Azioni richieste:
a - Cita dal brano sull'edilizia scolastica il passo da "La Campania è" a "alla fragilità idrogeologica.", senza modifiche.
b - Riassumi in due frasi il brano sull'edilizia scolastica.
c - Per favore, scrivi il seguito del brano sull'edilizia scolastica a partire dalla sua ultima frase.

Brano di origine:
***

Il quadro sulla sicurezza dell’edilizia scolastica in Italia, tracciato dall’ultimo rapporto di Cittadinanzattiva presentato alla Camera, evidenzia profonde criticità strutturali e territoriali.
La Campania è una regione particolarmente esposta a diverse tipologie di rischio.
Su una media nazionale che vede il 44% delle scuole (17.408 edifici) situato in zone ad elevata sismicità e solo il 4% interessato da interventi di adeguamento, il territorio campano sconta una vulnerabilità storica legata sia alla sismicità sia alla fragilità idrogeologica.
Un dato emblematico in tal senso riguarda il rischio idrogeologico: dall’incrocio tra l’Anagrafe dell’edilizia scolastica e la Mosaicatura nazionale dell’Ispra (aree a pericolosità da frana PAI), emerge che ben 1.046 edifici scolastici in Campania ricadono in classi di rischio (da molto elevata a moderata o in aree di attenzione). La regione si colloca così ai vertici di questa speciale e preoccupante classifica nazionale, subito dopo la Toscana (1.056 edifici esposti).

***

Voci estratte:
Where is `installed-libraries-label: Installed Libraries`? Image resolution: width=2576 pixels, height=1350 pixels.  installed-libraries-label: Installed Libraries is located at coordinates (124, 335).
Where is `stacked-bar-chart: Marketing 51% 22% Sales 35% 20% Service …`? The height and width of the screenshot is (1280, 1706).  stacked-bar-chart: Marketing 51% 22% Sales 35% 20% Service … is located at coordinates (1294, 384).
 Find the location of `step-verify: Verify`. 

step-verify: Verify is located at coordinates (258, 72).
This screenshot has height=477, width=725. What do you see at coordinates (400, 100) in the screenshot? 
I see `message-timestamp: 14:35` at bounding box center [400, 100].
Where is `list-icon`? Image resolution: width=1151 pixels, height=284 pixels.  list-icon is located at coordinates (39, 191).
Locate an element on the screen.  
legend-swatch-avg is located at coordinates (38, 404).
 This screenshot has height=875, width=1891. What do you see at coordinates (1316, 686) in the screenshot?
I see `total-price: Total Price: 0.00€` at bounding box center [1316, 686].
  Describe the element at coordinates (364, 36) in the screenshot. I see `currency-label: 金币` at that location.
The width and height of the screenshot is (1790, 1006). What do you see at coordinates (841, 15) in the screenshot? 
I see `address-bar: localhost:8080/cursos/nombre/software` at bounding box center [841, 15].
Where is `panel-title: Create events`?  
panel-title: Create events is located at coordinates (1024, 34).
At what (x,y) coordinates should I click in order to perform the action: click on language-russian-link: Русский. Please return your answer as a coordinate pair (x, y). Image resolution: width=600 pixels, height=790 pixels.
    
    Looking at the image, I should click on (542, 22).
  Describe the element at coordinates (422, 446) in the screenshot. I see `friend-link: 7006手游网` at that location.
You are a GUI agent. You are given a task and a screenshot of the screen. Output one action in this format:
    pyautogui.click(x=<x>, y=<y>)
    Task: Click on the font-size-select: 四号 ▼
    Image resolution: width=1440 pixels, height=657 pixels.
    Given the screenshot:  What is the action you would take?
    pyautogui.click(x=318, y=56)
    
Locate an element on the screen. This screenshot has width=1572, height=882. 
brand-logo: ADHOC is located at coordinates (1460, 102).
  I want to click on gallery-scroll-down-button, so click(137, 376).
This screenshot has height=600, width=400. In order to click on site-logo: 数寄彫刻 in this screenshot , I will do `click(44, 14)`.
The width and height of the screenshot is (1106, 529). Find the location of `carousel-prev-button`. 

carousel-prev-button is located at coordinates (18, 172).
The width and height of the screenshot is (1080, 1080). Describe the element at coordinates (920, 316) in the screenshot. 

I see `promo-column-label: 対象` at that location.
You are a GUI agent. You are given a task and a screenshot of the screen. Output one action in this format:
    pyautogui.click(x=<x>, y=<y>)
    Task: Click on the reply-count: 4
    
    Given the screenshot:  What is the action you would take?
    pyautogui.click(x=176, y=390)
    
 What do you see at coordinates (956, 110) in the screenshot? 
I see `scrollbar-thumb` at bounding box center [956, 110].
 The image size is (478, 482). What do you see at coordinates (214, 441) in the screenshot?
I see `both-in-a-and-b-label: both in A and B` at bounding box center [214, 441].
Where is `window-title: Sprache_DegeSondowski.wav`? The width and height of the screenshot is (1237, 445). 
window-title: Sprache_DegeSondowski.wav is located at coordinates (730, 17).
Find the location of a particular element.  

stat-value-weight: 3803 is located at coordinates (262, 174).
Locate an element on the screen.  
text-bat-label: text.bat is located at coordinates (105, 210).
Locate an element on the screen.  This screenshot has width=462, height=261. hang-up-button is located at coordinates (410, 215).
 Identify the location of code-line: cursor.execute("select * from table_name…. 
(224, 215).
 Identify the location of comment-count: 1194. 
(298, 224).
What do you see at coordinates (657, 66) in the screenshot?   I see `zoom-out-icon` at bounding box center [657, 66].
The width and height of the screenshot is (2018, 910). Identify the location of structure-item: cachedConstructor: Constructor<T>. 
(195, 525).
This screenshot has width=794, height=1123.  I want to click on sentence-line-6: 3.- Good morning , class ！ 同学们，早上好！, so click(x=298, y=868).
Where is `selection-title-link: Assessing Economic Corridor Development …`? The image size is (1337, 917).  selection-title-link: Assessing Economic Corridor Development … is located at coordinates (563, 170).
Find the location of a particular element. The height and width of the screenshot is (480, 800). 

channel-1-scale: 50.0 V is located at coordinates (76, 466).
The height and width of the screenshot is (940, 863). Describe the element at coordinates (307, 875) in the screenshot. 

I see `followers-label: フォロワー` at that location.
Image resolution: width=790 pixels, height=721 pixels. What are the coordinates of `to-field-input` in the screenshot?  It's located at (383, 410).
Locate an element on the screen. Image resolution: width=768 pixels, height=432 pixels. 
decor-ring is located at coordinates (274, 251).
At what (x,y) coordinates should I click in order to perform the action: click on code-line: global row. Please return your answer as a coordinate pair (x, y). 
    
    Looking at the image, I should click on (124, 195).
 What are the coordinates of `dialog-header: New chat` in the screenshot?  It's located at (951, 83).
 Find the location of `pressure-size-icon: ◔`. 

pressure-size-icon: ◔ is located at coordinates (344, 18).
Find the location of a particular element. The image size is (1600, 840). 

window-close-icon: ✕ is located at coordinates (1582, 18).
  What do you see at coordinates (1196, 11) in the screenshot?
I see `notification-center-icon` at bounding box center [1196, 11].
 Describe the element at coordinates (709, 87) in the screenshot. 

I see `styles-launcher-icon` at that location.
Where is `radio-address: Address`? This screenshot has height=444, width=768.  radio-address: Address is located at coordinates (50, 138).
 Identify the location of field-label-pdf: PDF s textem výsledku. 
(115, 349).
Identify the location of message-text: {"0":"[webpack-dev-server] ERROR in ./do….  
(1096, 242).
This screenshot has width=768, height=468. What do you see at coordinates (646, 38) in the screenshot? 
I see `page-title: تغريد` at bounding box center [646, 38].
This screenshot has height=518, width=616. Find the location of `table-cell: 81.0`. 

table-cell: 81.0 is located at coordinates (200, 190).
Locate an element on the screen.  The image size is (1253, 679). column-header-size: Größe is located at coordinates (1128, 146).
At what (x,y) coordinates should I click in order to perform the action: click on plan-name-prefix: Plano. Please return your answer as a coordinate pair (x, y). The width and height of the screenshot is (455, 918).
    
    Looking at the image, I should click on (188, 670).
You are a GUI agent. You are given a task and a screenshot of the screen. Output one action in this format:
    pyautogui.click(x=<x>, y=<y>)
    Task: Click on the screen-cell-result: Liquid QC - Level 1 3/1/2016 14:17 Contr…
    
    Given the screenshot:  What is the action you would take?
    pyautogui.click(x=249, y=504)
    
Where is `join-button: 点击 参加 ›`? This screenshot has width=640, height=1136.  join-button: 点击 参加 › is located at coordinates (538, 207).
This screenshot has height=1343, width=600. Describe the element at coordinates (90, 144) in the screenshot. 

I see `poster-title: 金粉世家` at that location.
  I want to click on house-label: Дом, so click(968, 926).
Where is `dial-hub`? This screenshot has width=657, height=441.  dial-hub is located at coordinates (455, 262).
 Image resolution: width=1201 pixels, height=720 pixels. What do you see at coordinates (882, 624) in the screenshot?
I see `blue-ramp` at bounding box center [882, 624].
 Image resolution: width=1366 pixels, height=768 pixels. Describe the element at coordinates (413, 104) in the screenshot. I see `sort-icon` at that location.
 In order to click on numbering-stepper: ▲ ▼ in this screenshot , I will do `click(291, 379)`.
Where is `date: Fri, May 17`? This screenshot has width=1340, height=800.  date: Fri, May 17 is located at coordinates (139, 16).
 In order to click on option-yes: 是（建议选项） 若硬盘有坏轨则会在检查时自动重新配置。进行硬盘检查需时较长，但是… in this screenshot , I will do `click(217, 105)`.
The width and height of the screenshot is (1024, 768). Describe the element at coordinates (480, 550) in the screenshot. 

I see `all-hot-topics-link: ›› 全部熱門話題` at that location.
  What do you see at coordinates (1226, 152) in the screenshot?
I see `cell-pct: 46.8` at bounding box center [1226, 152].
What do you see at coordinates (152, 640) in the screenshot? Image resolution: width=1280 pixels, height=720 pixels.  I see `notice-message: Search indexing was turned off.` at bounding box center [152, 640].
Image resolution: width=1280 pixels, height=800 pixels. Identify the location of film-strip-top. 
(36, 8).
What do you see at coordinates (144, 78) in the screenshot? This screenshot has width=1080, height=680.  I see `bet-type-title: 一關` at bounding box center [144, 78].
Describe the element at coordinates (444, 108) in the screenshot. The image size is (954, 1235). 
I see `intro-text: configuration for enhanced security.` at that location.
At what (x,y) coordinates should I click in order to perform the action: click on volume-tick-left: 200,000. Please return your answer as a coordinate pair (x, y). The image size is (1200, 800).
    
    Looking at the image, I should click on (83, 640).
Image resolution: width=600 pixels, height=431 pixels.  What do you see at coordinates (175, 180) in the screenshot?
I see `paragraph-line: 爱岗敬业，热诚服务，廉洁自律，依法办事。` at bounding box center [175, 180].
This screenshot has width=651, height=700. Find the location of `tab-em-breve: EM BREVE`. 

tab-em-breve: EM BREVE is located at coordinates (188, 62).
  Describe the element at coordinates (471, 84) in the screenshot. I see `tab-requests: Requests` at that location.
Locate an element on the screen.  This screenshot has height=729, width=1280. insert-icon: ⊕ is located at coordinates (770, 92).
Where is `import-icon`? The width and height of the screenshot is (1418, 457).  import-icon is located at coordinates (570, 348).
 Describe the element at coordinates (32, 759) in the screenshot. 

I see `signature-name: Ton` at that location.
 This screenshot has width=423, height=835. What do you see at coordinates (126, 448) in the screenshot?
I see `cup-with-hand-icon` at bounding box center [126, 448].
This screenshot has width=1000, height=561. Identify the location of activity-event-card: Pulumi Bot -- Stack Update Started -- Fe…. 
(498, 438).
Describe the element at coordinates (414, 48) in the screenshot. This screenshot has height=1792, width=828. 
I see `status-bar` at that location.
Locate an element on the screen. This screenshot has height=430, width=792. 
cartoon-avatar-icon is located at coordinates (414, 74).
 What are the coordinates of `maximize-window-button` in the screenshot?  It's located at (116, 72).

***

Risposte per voce:
a -
La Campania è una regione particolarmente esposta a diverse tipologie di rischio.
Su una media nazionale che vede il 44% delle scuole (17.408 edifici) situato in zone ad elevata sismicità e solo il 4% interessato da interventi di adeguamento, il territorio campano sconta una vulnerabilità storica legata sia alla sismicità sia alla fragilità idrogeologica.

b - Secondo l'ultimo rapporto di Cittadinanzattiva, l'edilizia scolastica italiana presenta profonde criticità, con il 44% delle scuole in zone ad elevata sismicità e solo il 4% interessato da interventi di adeguamento. La Campania è particolarmente esposta sia al rischio sismico sia a quello idrogeologico, con 1.046 edifici scolastici in aree a pericolosità da frana, subito dopo la Toscana nella classifica nazionale.

c -
Per quanto riguarda il rischio idraulico (aree da moderata ad elevata pericolosità), che a livello nazionale interessa quasi un edificio su cinque con oltre 1,3 milioni di studenti coinvolti, l’esposizione delle aree meridionali e campane si inserisce in un quadro che vede Emilia-Romagna, Toscana, Liguria e Calabria tra le regioni più colpite.
Commentando i dati del rapporto, il deputato del Movimento 5 Stelle Antonio Caso ha sottolineato la necessità di imprimere un cambio di passo radicale sulla sicurezza scolastica, evidenziando che la tutela degli edifici non può essere disgiunta dalle fragilità complessive del territorio.
Oltre alla prevenzione sismica e idrogeologica, l’agenda politica punta a inserire nella prossima legge di bilancio misure concrete per la programmazione stabile, il supporto agli enti locali e l’adattamento climatico delle scuole, anche attraverso una proposta di legge organica dedicata alla sicurezza e alla vivibilità degli istituti.